The result is some excellent writing, some clever staging effects by director Natalie Abrahami, and just the vague shadows of what might have been.
As in the novella, a man on a train compulsively tells his story to other passengers (us), of how a marriage that had descended into routine changed when his musician wife began playing with another man, and he became convinced she was unfaithful, with tragic results.
Tolstoy's own comments on the book say that he intended it as a warning against erotic passion since that, which brought the married couple together, inevitably faded, leaving the husband with a disgust for what he imagined his wife was now feeling anew.
But while Harris includes the man's accounts of his early carnality and his revulsion at sexuality - 'brothels. Graveyards for the living. Like the opera' - it is the wit of such comments that registers, not any connection to the story that follows.

▶ **Short exercise**
Reproduce verbatim the portion of the review starting at "But while Harris" and ending at "story that follows.". The data that comes next is separate material and has no connection to the review above.

▶ **Given material**
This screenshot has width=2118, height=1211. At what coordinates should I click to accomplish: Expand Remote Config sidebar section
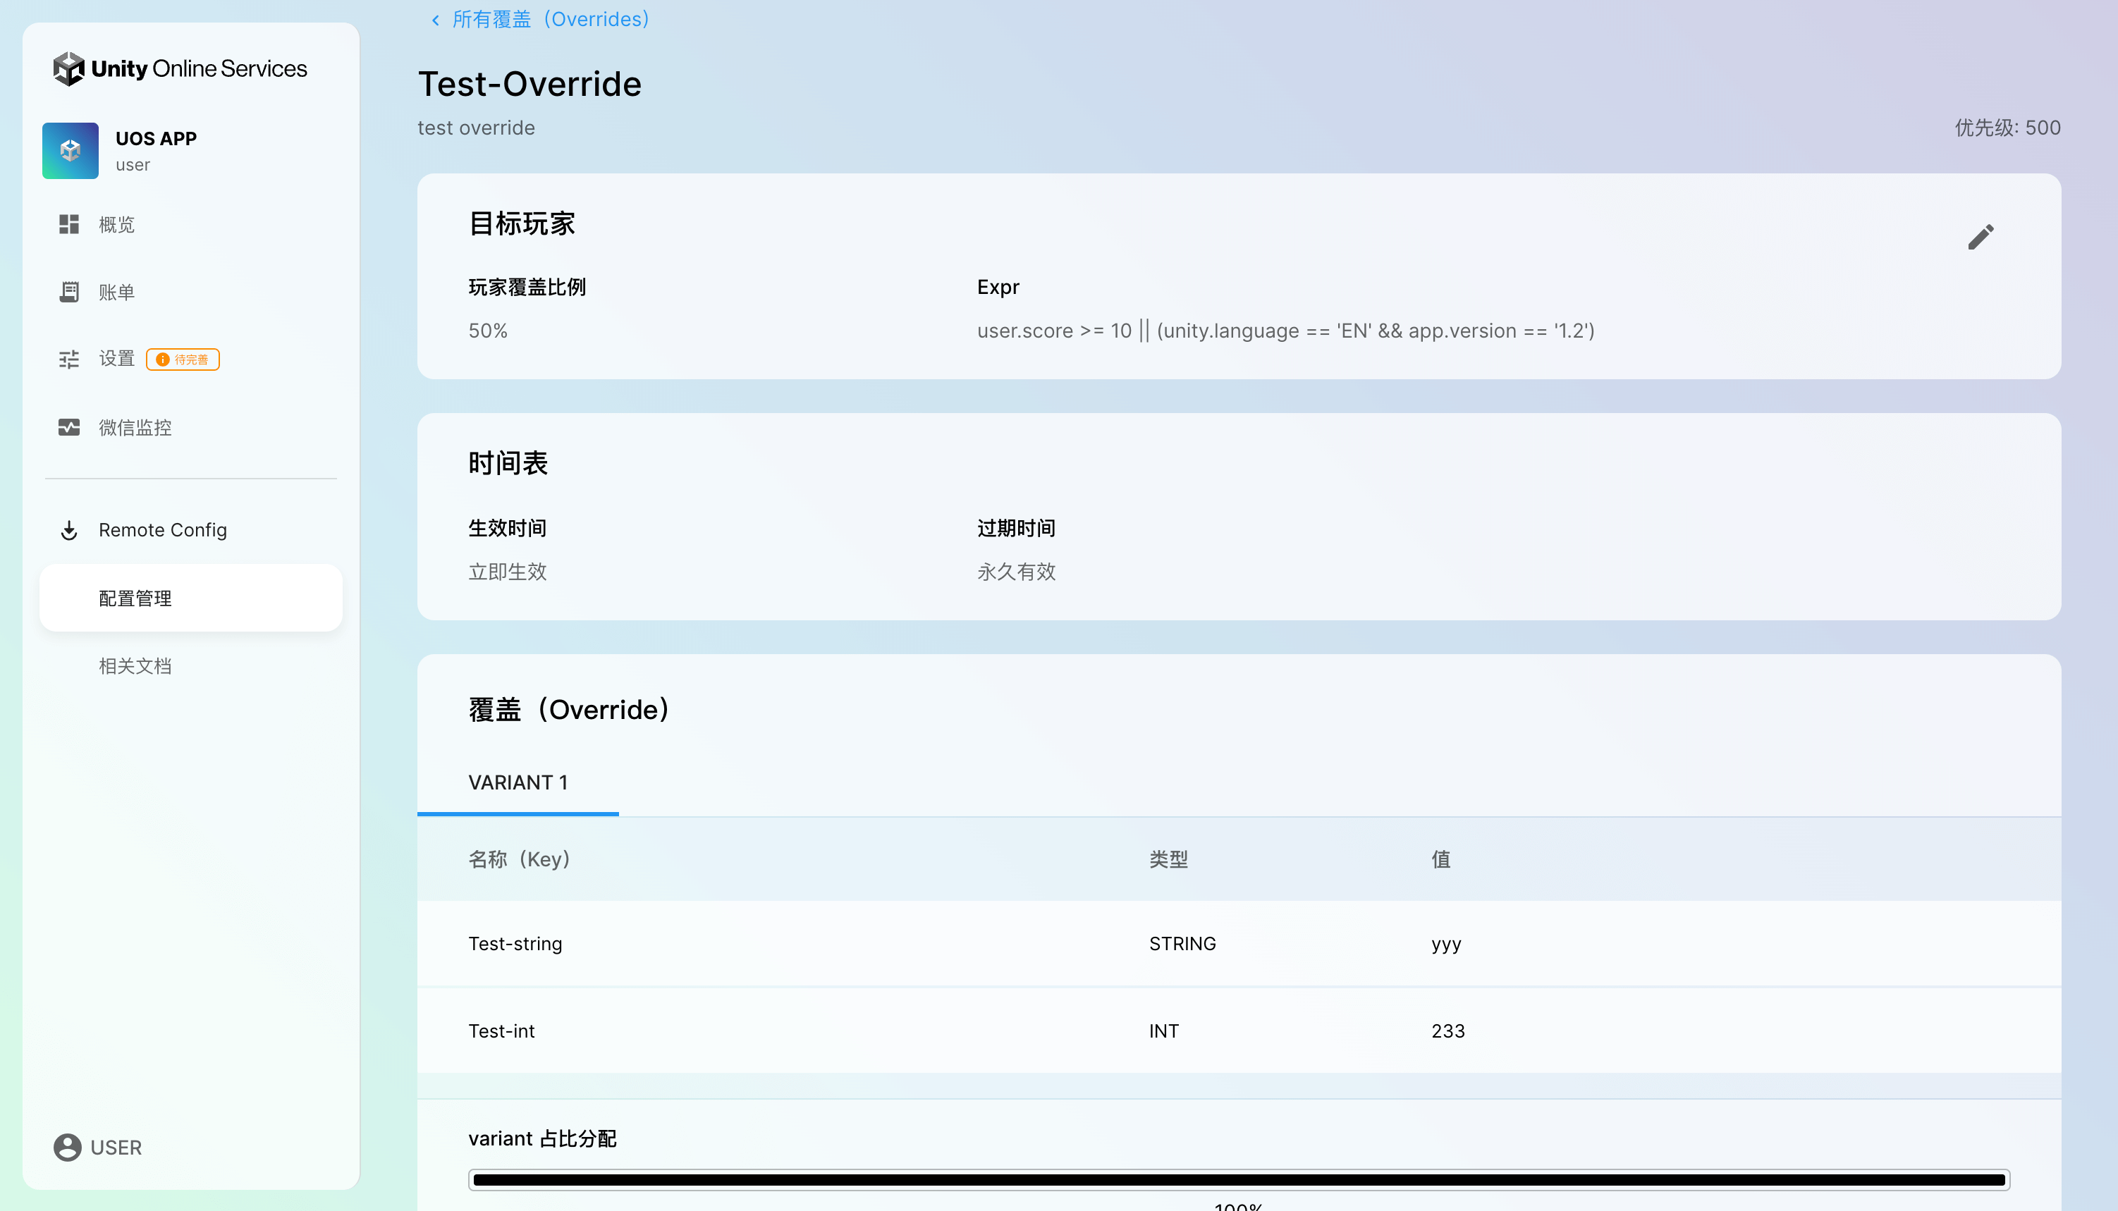click(x=162, y=531)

▶ **Written solution**
But while Harris includes the man's accounts of his early carnality and his revulsion at sexuality - 'brothels. Graveyards for the living. Like the opera' - it is the wit of such comments that registers, not any connection to the story that follows.